1.2 Wheatstone Bridge Circuit

Strain gauges are often used in conjunction with Wheatstone bridge circuits (as shown in Figure 1). A Wheatstone bridge is a network of four resistive arms arranged in a diamond shape. The strain gauge is one of these resistive arms. When strain is applied to the gauge, it changes its resistance, causing an imbalance in the bridge circuit. The resulting voltage output, known as the bridge output, is proportional to the change in resistance and, consequently, the strain.

The equation for the output voltage (Vout) of a Wheatstone bridge is as follows:

$$V_{out} = \frac{V_{in}*(\frac{\Delta R}{R})}{S}$$

Where:

V_out is the output voltage.

V_in is the excitation voltage applied to the bridge.

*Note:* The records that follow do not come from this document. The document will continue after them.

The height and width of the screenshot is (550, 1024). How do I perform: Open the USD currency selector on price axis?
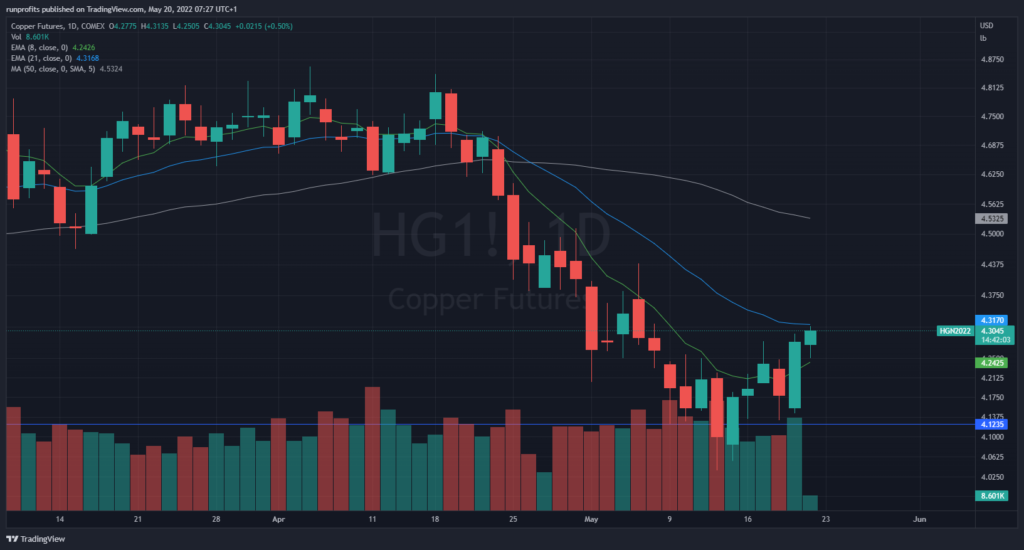point(986,25)
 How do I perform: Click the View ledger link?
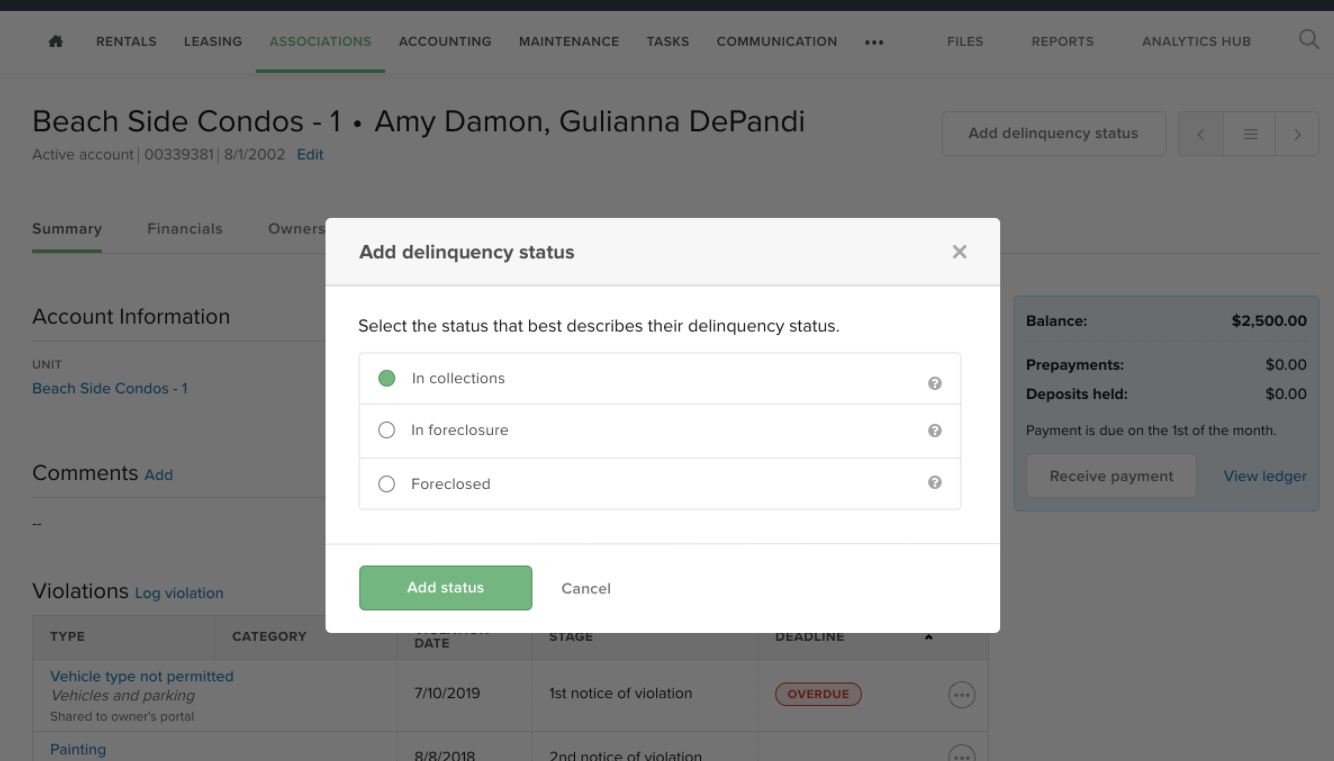(x=1264, y=476)
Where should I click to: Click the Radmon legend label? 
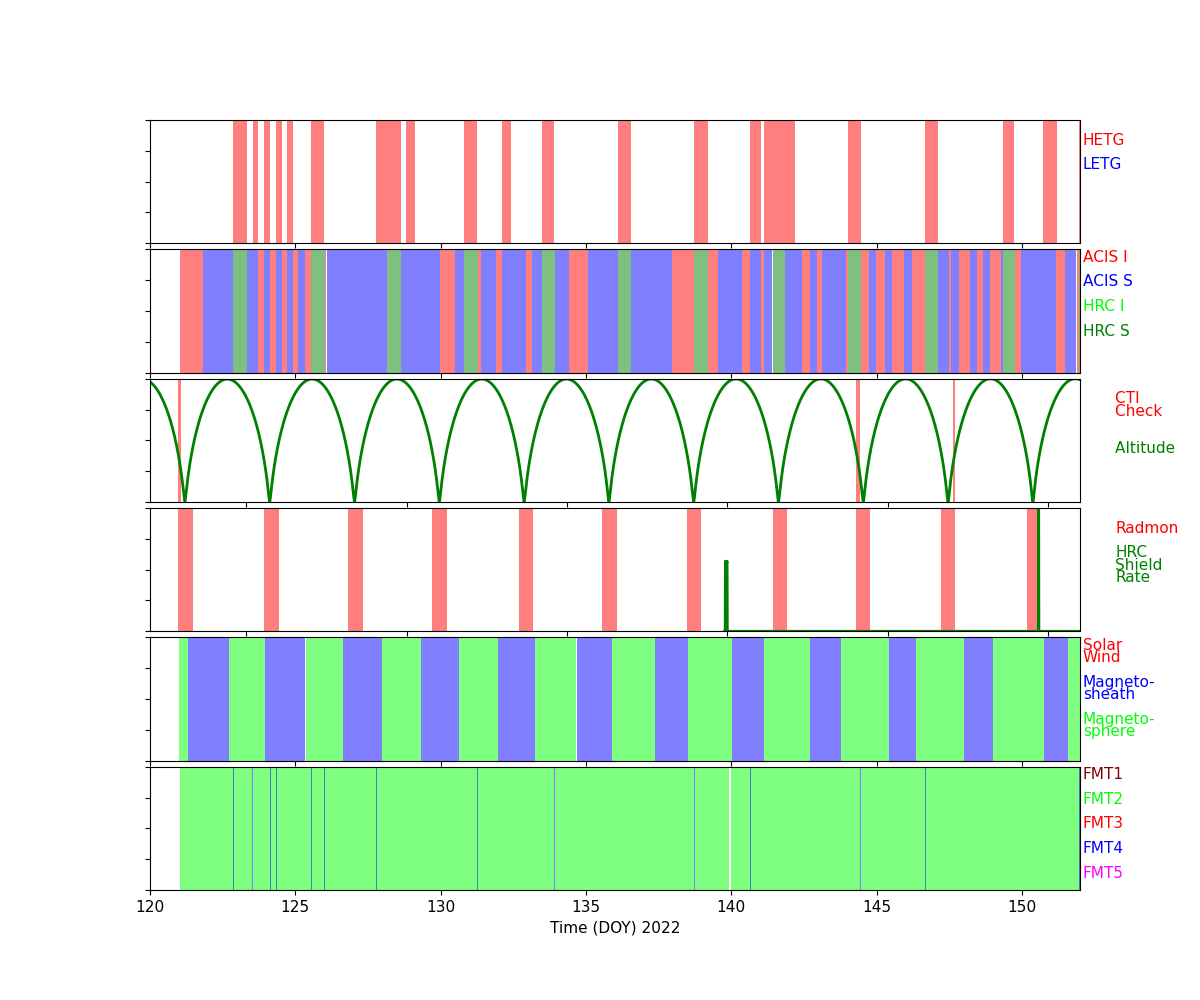coord(1146,528)
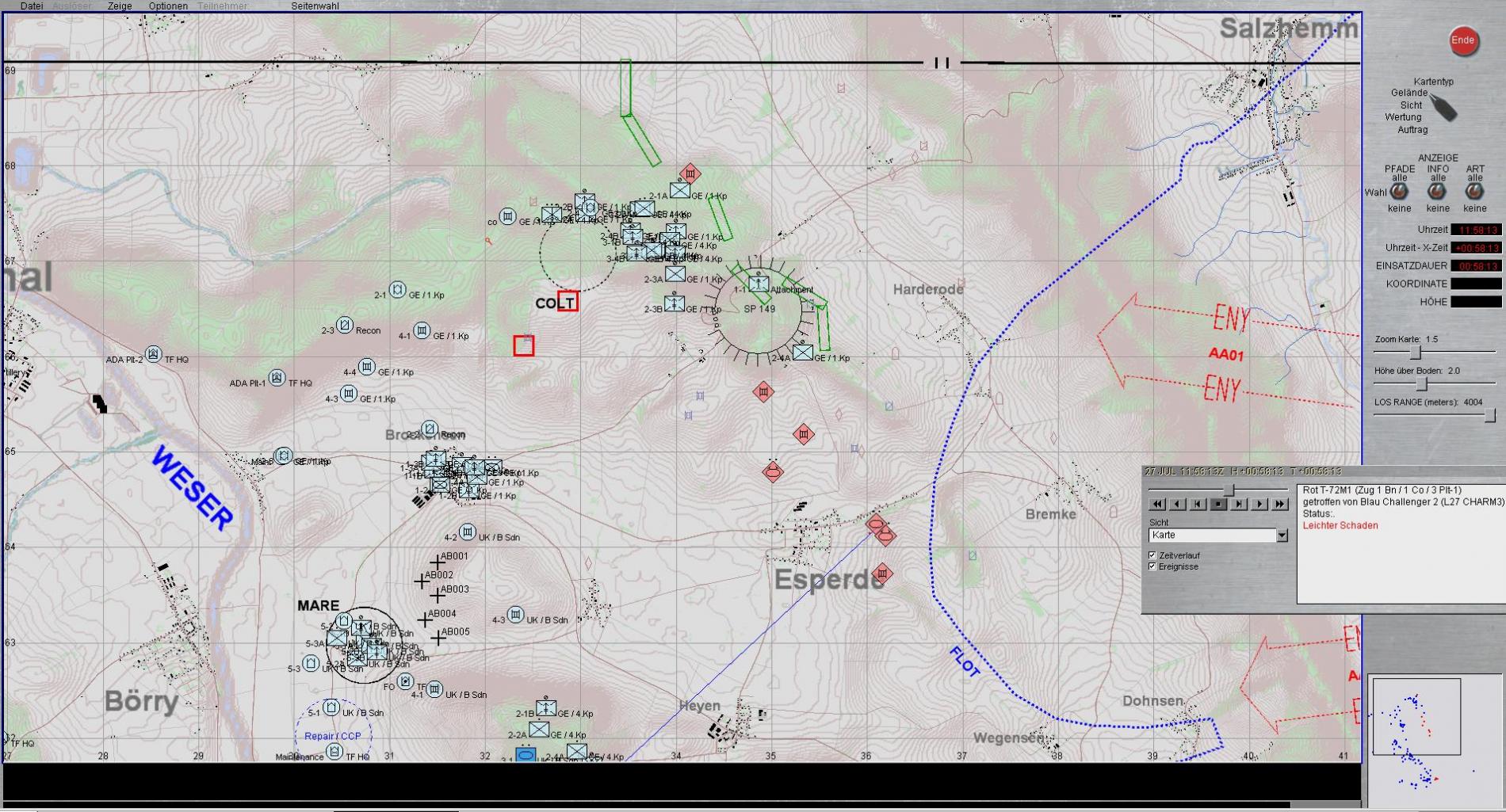Viewport: 1506px width, 812px height.
Task: Step one frame forward in replay
Action: point(1239,504)
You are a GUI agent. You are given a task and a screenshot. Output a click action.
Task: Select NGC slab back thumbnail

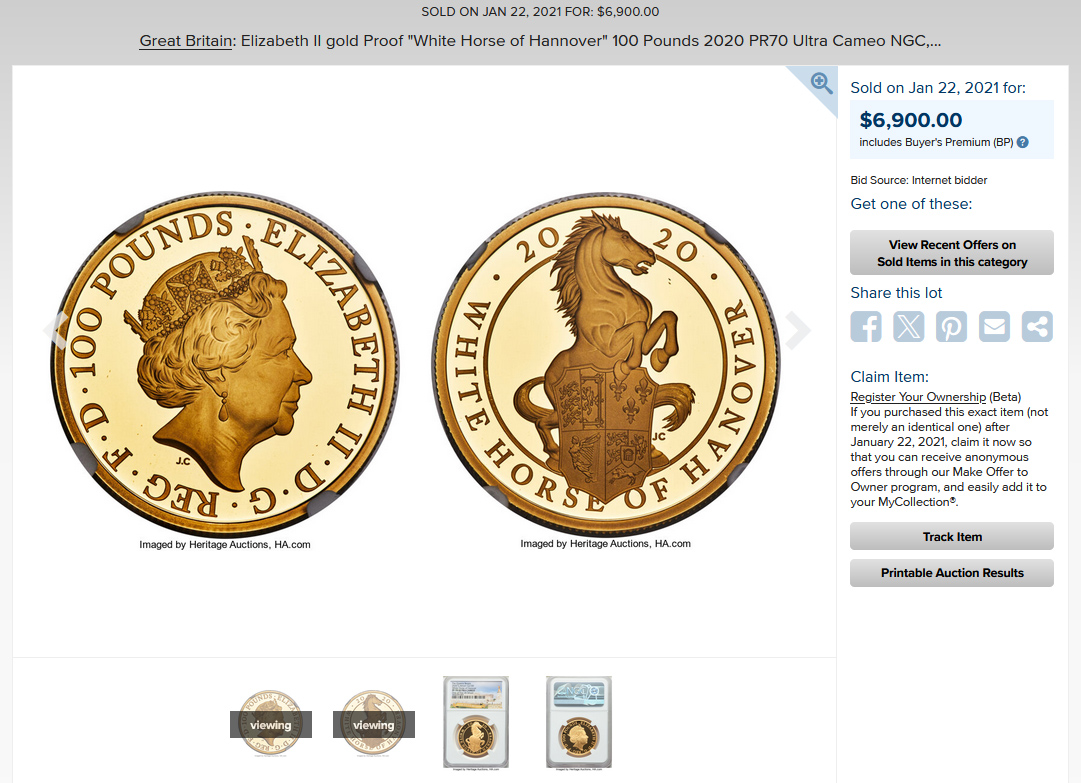coord(579,722)
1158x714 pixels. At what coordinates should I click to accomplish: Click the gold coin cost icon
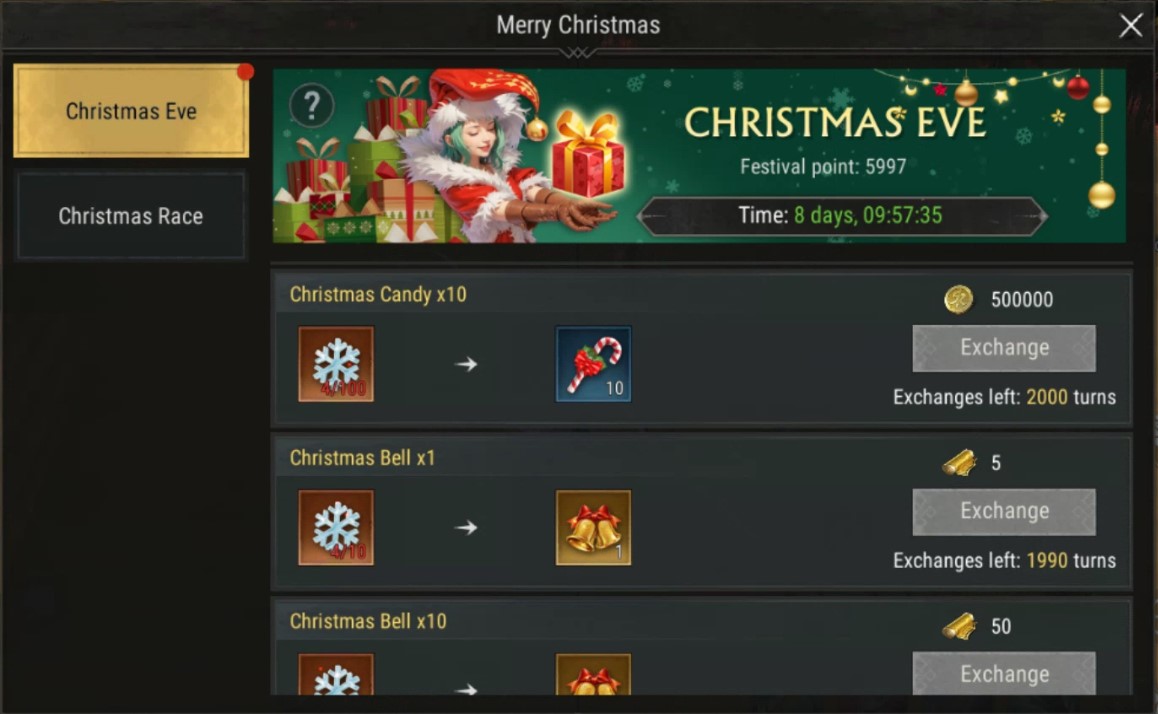[959, 300]
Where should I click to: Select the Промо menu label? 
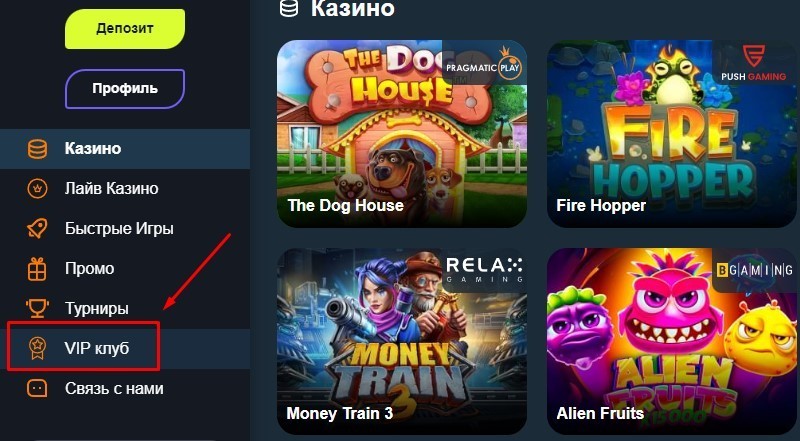tap(90, 268)
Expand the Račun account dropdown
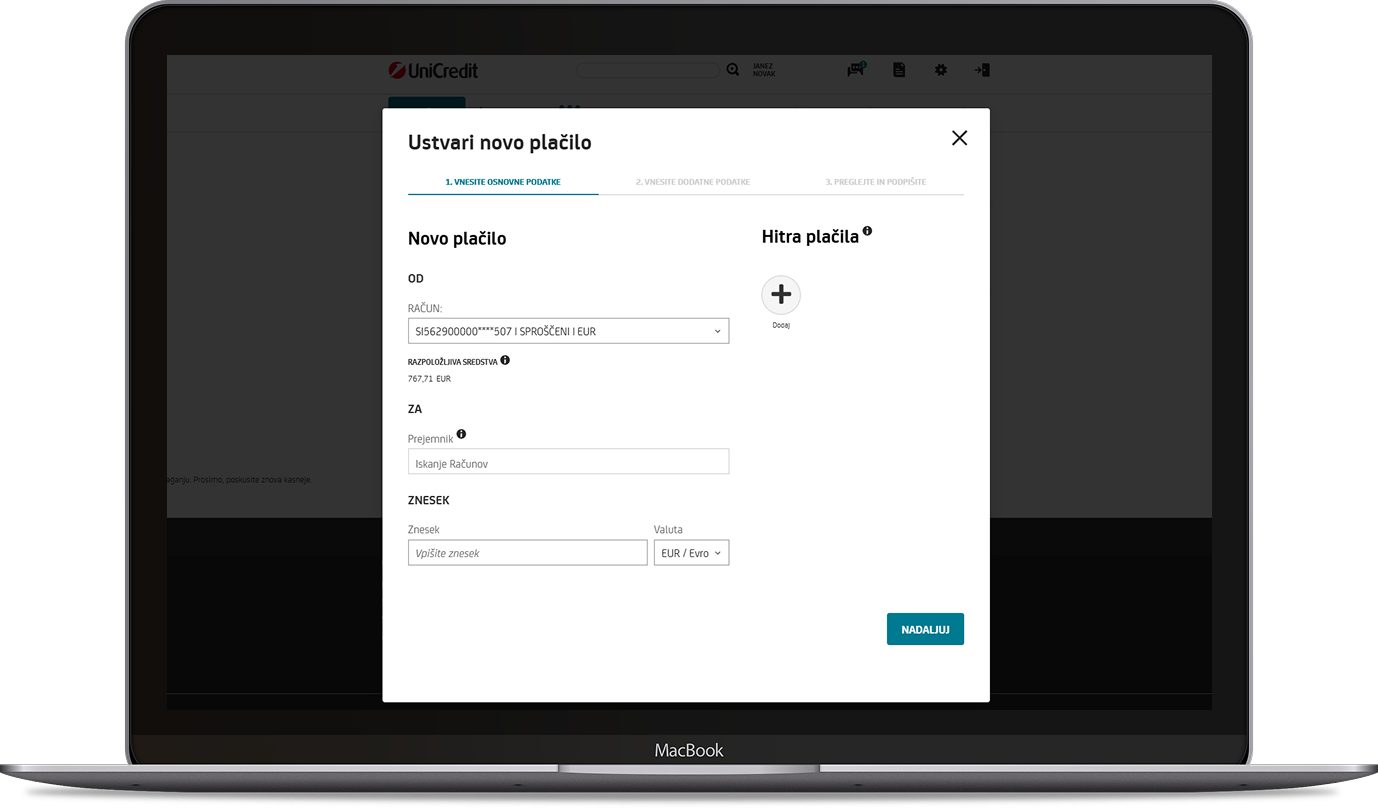Image resolution: width=1378 pixels, height=809 pixels. click(x=568, y=331)
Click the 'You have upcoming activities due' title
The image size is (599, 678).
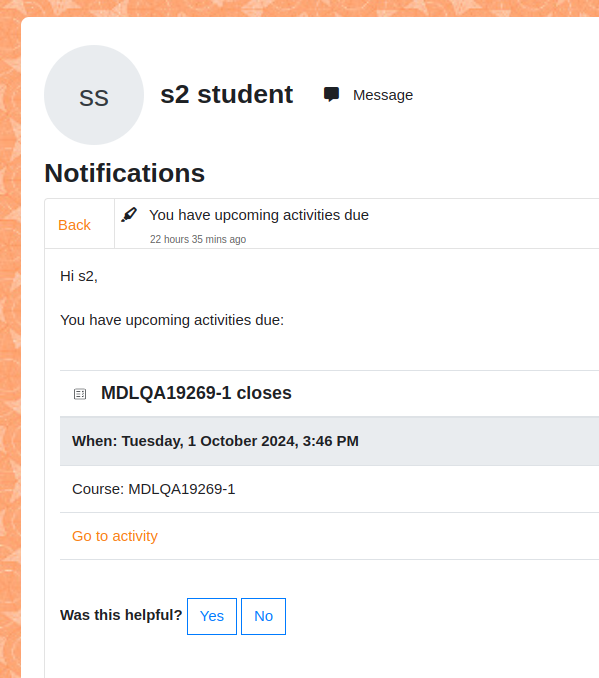coord(259,215)
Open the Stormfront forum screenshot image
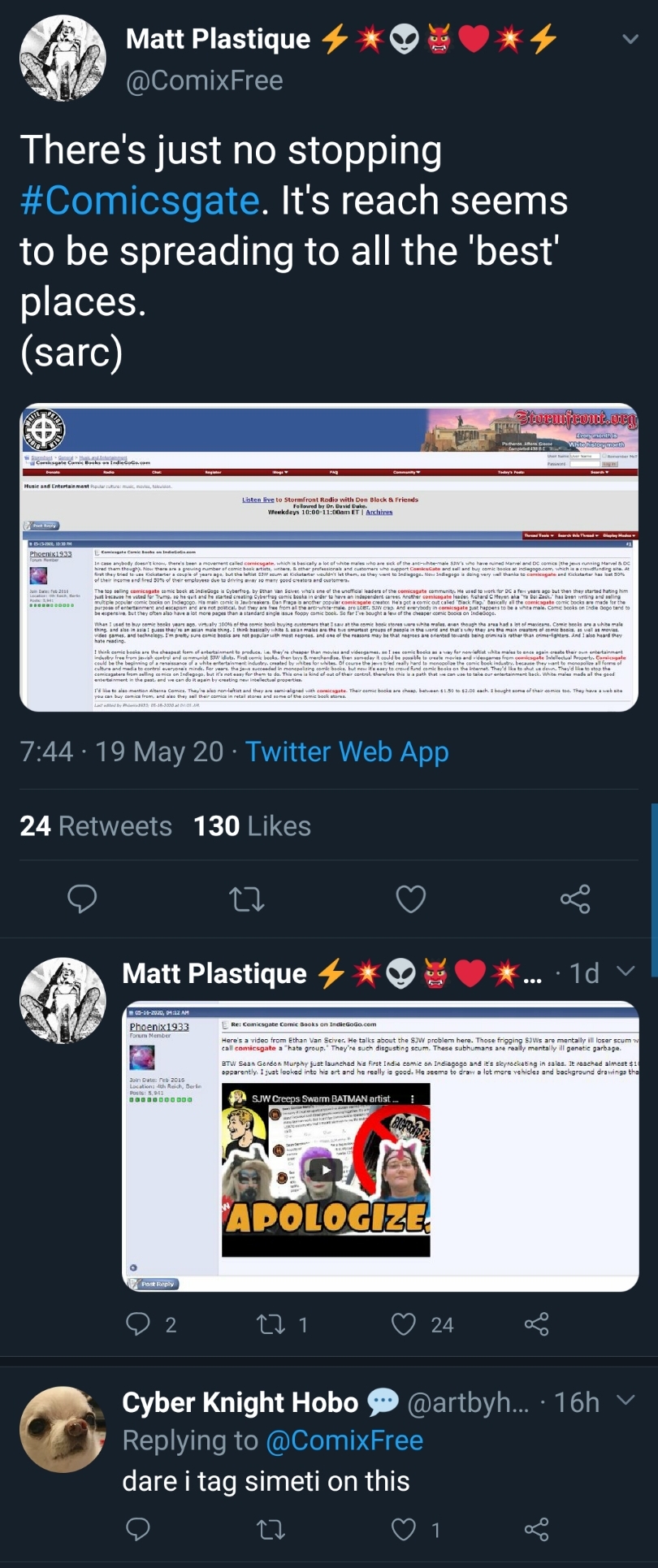The width and height of the screenshot is (658, 1568). (x=329, y=557)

ΔR is the change in resistance of the strain gauge.

R is the initial resistance of the strain gauge (unstressed).

S is the sensitivity factor of the strain gauge, which relates the change in resistance to the applied strain. It is typically specified by the manufacturer and is given in units like mV/V.

2. Calibration Process:

2.1 Zeroing the System

Before calibration, it is crucial to zero the system. This step involves adjusting the bridge circuit to achieve a balanced, zero-voltage output when no strain is applied to the gauge. This ensures that the initial resistance value of the strain gauge is properly balanced.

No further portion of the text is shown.